A Maisie Dobbs Novel
nolead begins By Jacqueline Winspear
Harper. 338 pp. $25.99
nolead ends nolead begins
Reviewed by Frank Wilson
In August 1914, Michael Clifton, a young cartographer, dips into the substantial inheritance left him by his grandfather and buys a parcel of land in California's Santa Ynez Valley. Shortly thereafter, he learns that war has broken out among the Great Powers of Europe.
So, instead of returning to his family in Boston, he takes the train to New York and from there heads to England to join up.
Michael is American, but his father was born in England and Michael's mapmaking skills are of value to the British Expeditionary Forces. The red tape that might have gotten in the way of his enlistment proves no barrier at all.
Like just about everyone at the time, Michael expects the war will be a brief and glorious parade of skirmishes. In 1916, he is reported missing and presumed dead.
Private investigator Maisie Dobbs learns of this 16 years later when she receives a letter from a friend who is also a friend of the Clifton family. Michael Clifton's body has recently been found by a French farmer. An examination of the remains indicates that Michael did not die from the artillery bombardment that killed his comrades. He was murdered, killed with a blow to the head with a heavy, blunt object.
Maisie had been in the war herself as a nurse, and had been wounded. Worse, she had witnessed horrors she could never forget. After her return, she lived for a while in Lambeth:
She had realized, even then, that her choice to live in a place so compromised, among people so wretched, was due to the fact that she was still numb. Living in such troubled quarters was tantamount to touching her skin with a hot needle - it reminded her that she was still alive . . . that the war might have taken so much, but it had not taken her life.
Michael's parents have traveled to England, and bring to Maisie's office their son's diary and a cache of letters to an English woman they would like to find.
It is after their visit that things get exciting: The Cliftons are brutally attacked and nearly killed in their hotel room. The weapon would appear to be a heavy, blunt object. Not long after, Maisie herself is mugged and her briefcase stolen. Eventually, another corpse turns up. The dead man is one of Michael's army buddies.

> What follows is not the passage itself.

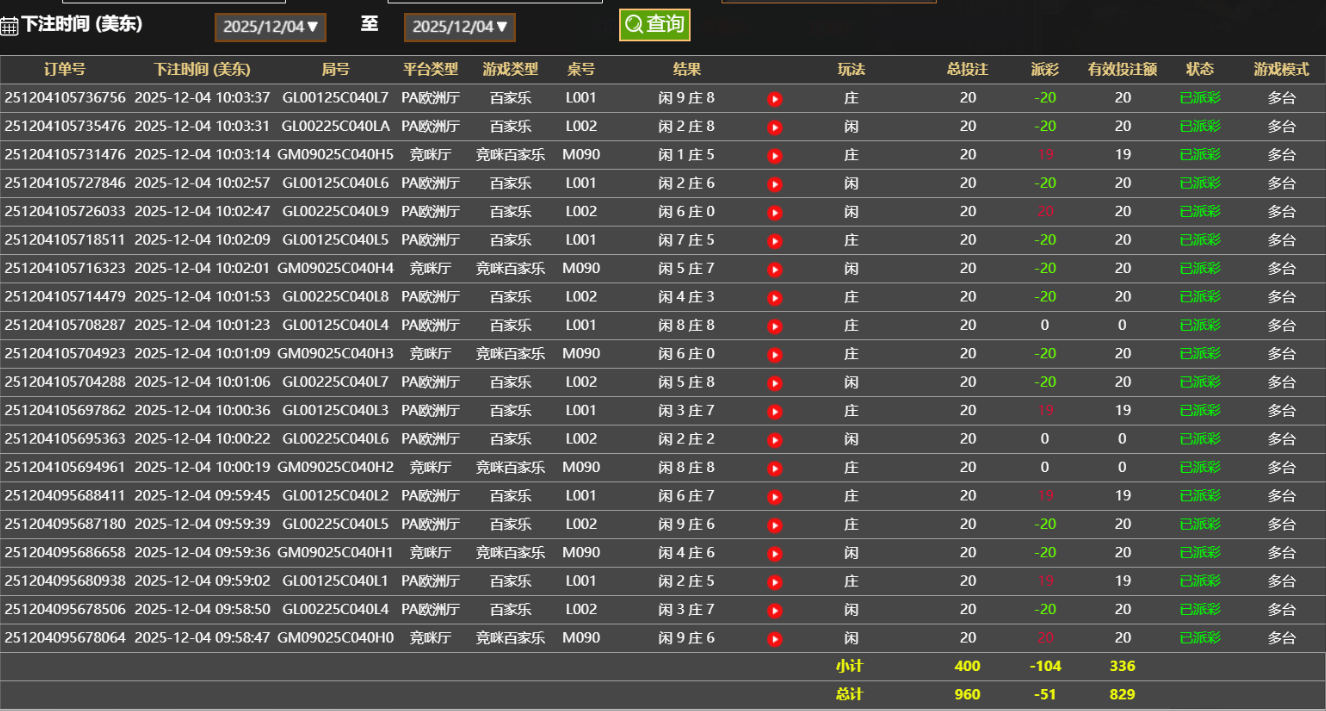Click the 状态 column header
The image size is (1326, 711).
(x=1199, y=69)
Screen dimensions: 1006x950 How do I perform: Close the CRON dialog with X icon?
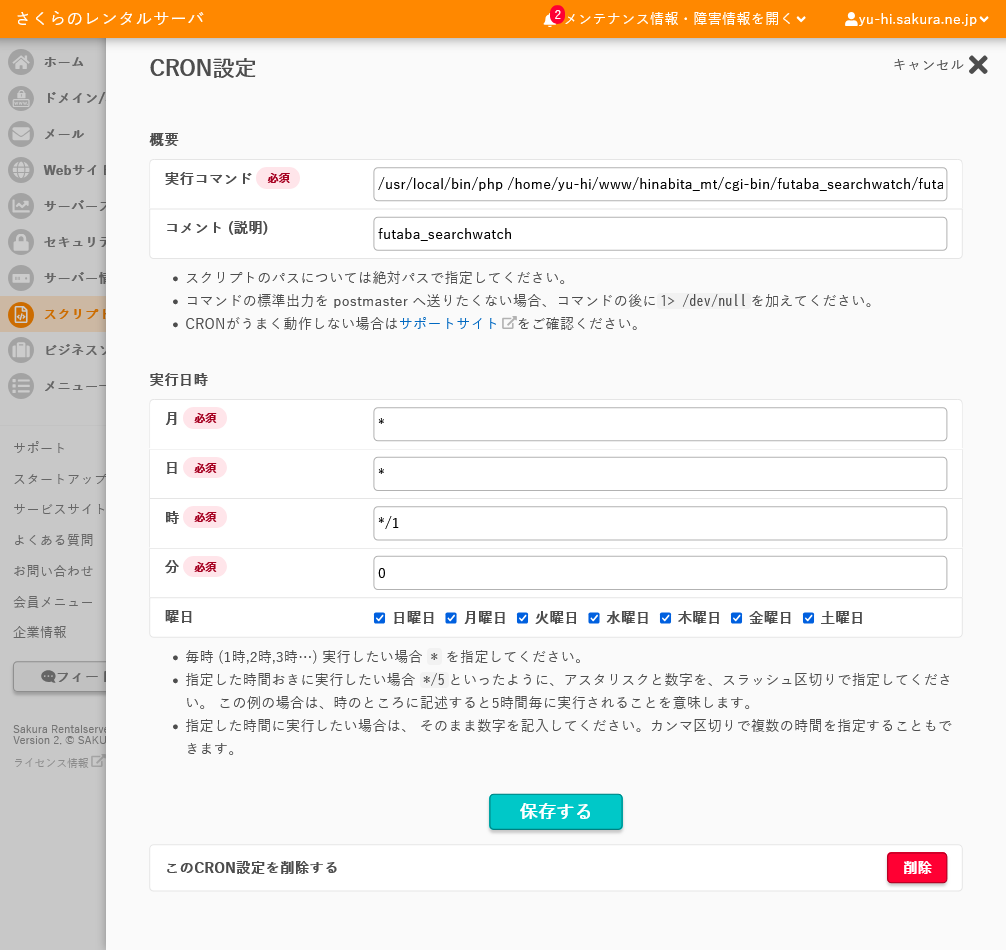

Jacqueline Winspear's Maisie Dobbs mysteries will not be to everyone's taste, especially those who like their violence up-close, personal, and bruising. Winspear's world is demure compared to, say, Stieg Larsson's. She writes in the tradition of Agatha Christie and Dorothy Sayers. This is the mystery novel as an exercise in form, character, and atmosphere.
But it is not without its shadows:
To an outsider, the journey from the west end of London to the east end might have seemed like leaving a full buffet dinner with the finest china, for bread and water at a rough-hewn table. The houses on many streets were still without running water, so women gathered at the communal pump to fill their buckets and kettles, then huffed and puffed their way home carrying their burden.
Details such as this season Winspear's tale with just the right amount of grit. Maisie herself is a child of the working class, and early in life served as a maid for Lord and Lady Rowan, who were sufficiently impressed by how bright she was to pay for her education. Maisie's assistant, Billy, was a patient of hers in the war. His wife has suffered a breakdown after their young daughter's illness and death, and Billy plaintively dreams of emigrating to Canada.
In other words, there is more here than just nostalgia for a simpler time when most people's manners were better and everyone knew his place and kept to it. There is charm and heartbreak as well. And a nice little network of mystery to tie it all together.